[[ Records for this task open ]]
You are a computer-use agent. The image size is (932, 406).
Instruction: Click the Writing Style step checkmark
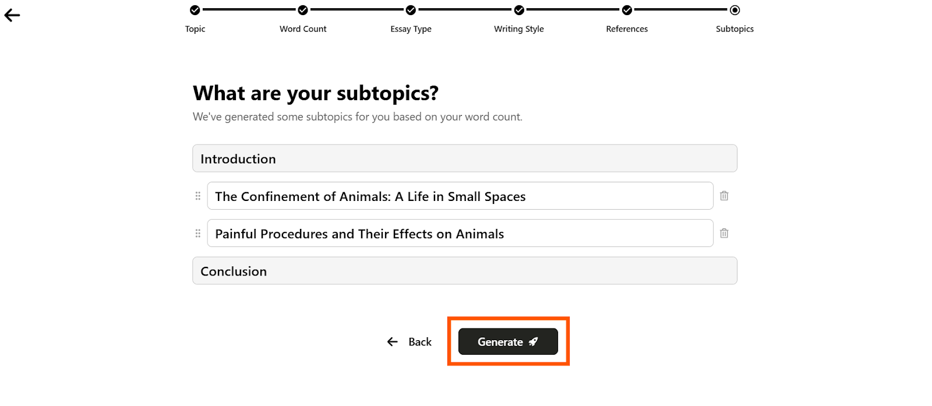pos(519,10)
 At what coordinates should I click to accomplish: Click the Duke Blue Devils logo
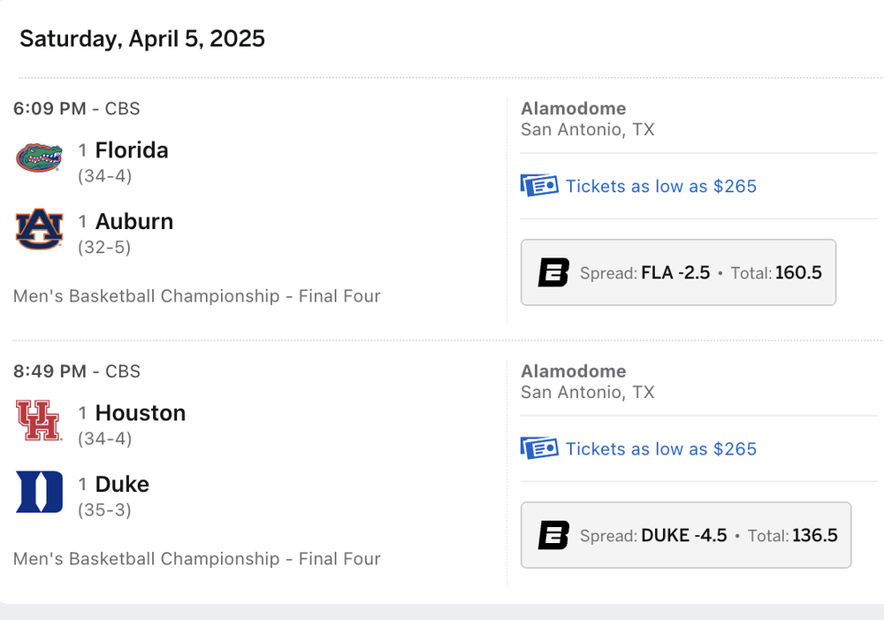[40, 492]
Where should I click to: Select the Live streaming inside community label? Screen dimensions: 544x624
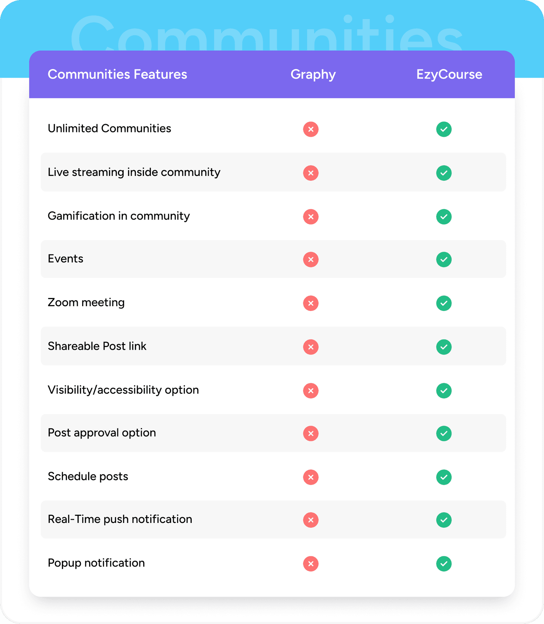pos(134,172)
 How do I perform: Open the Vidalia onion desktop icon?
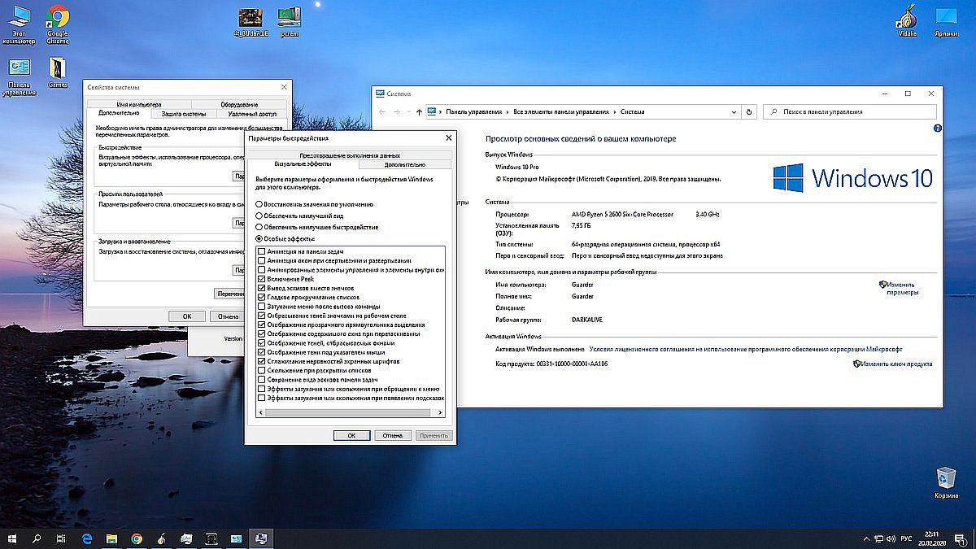[907, 17]
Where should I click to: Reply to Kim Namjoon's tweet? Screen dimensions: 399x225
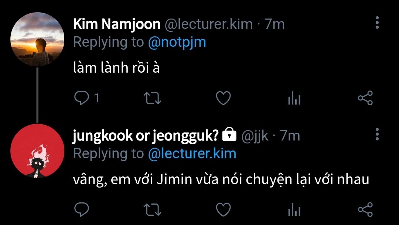point(81,98)
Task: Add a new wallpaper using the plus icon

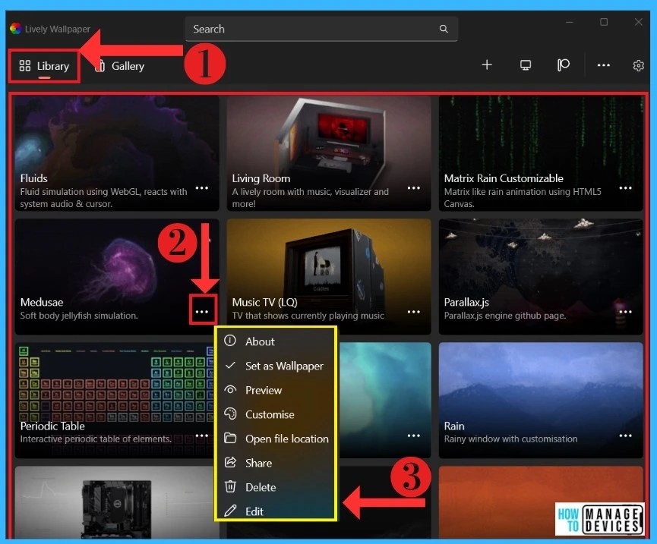Action: click(487, 65)
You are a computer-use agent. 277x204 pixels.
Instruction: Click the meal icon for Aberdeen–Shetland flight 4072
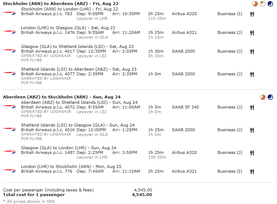coord(252,107)
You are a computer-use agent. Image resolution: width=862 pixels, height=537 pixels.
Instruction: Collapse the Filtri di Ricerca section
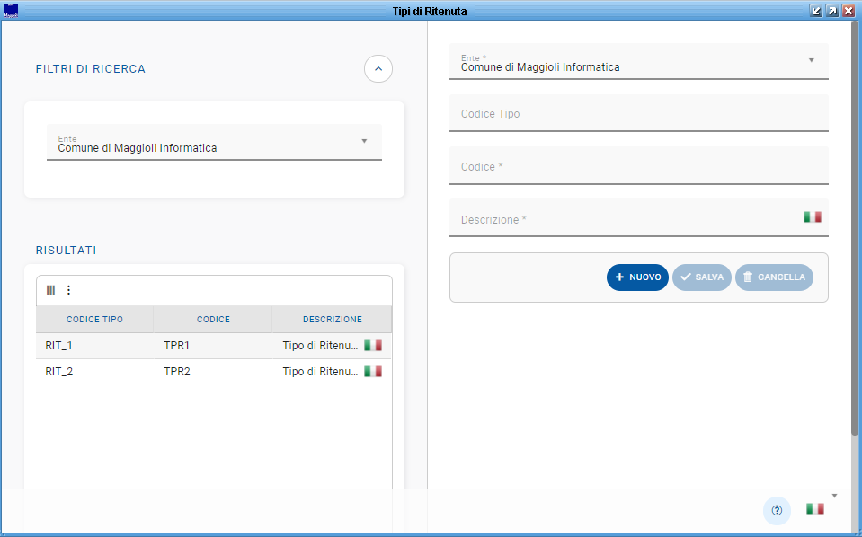(378, 68)
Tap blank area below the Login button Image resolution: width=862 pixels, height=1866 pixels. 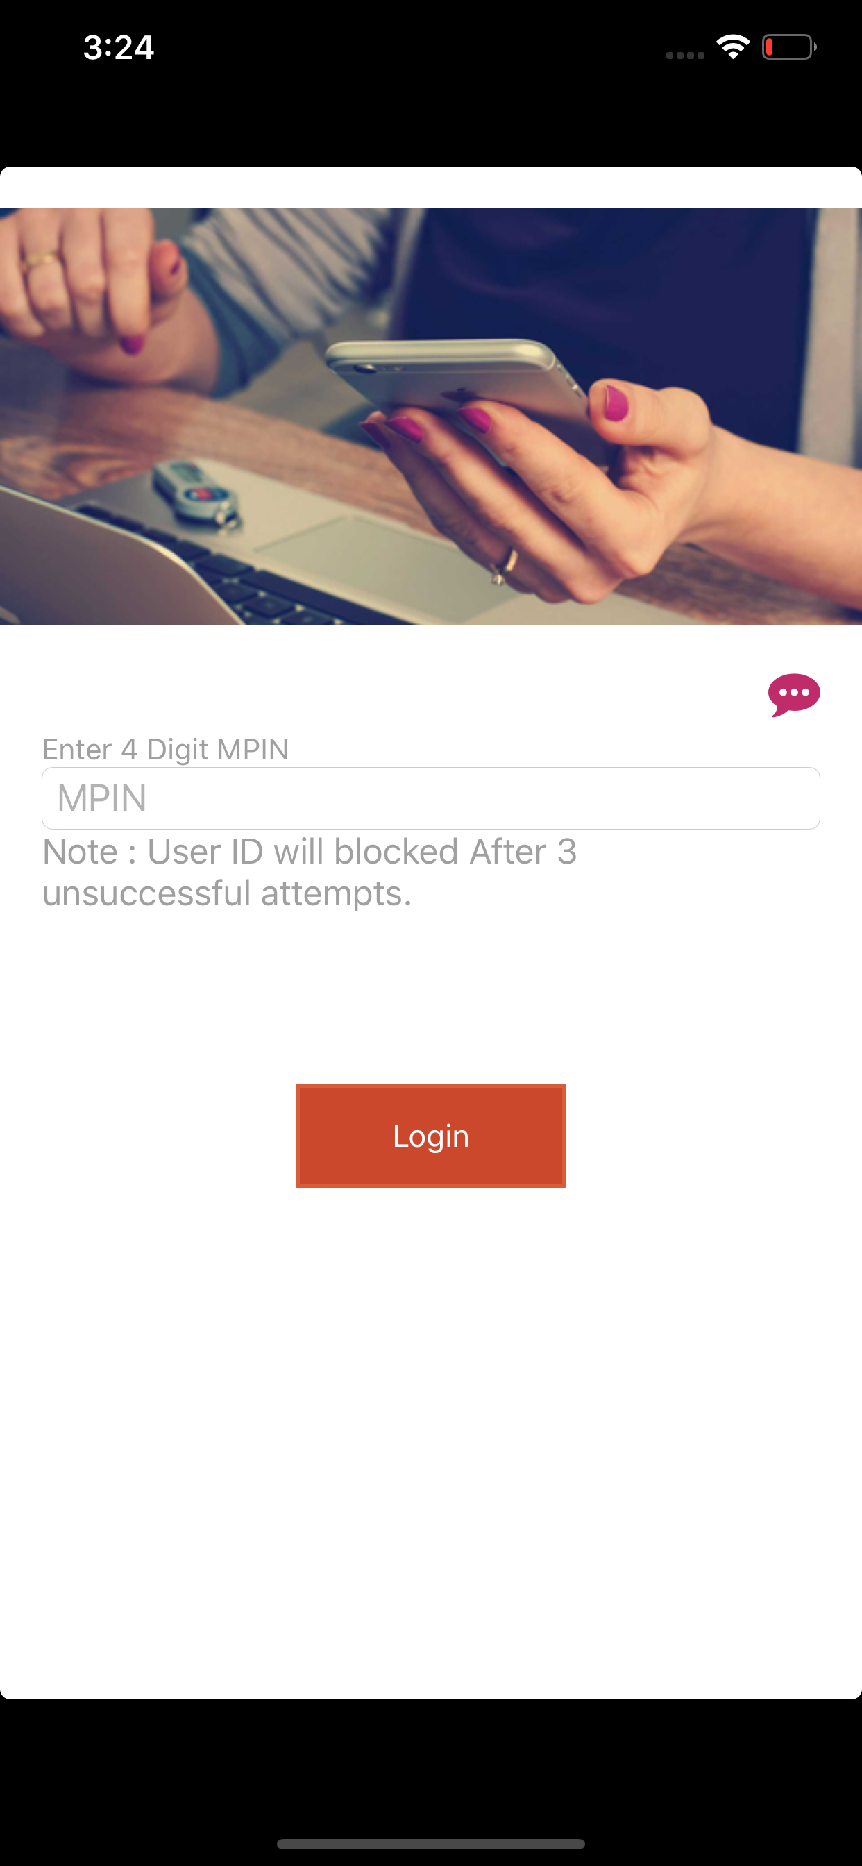tap(431, 1442)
[[ Records for this task closed ]]
- Exercise -
Report how many lines in the data include the word "agent". Nothing else is needed.

- Completed exercise -
3